(Source excerpt)
■ ■ ■ ■ ■ ■ ■

Soldier, poet.

It’s only about a mile from my home to the beach, but it would take a good half hour to walk there, on narrow lanes with no pavement, with two dogs straining at the leash, desperate for the freedom of the sands. So instead I drive, and usually it’s a few peaceful minutes thinking about what I’ve just read, or just enjoying the routine, the car, the views.  Maybe I was still in the shadow of a dream today, or maybe something I saw on the way triggered a subconscious memory, but today I remembered my dad. Couldn’t get him out of my mind.

■ ■ ■ ■ ■ ■ ■

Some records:
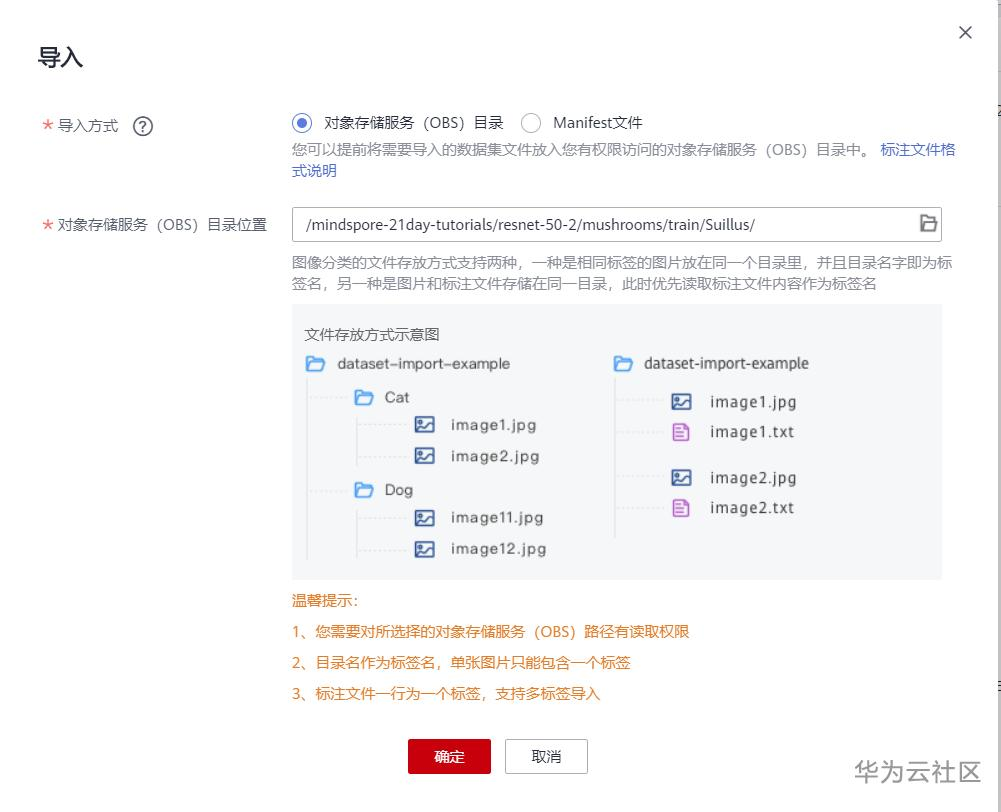Click the 取消 cancel button
The width and height of the screenshot is (1001, 812).
(x=546, y=757)
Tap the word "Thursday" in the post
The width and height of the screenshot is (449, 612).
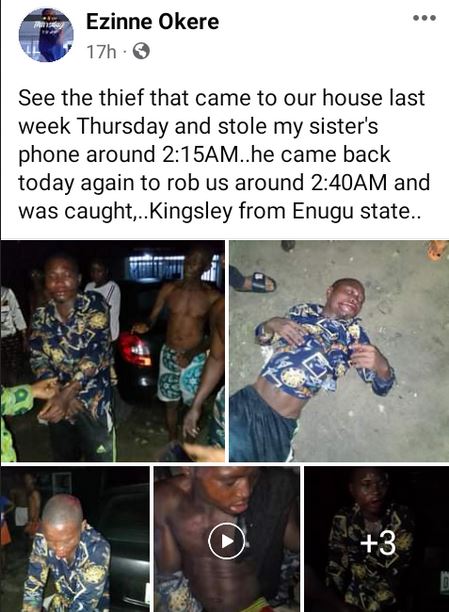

■ ■ ■ ■ ■ ■ ■

(Work instructions)
A: Repeat word for word the stretch of the beach-drive passage from "Soldier, poet." through "of my mind.".
B: Reproduce the listing above line for line, leaving the pictures out.

(Completed exercise)
A:
Soldier, poet.

It’s only about a mile from my home to the beach, but it would take a good half hour to walk there, on narrow lanes with no pavement, with two dogs straining at the leash, desperate for the freedom of the sands. So instead I drive, and usually it’s a few peaceful minutes thinking about what I’ve just read, or just enjoying the routine, the car, the views.  Maybe I was still in the shadow of a dream today, or maybe something I saw on the way triggered a subconscious memory, but today I remembered my dad. Couldn’t get him out of my mind.

B:
Click the 取消 cancel button
The width and height of the screenshot is (1001, 812).
(x=546, y=757)
Tap the word "Thursday" in the post
The width and height of the screenshot is (449, 612).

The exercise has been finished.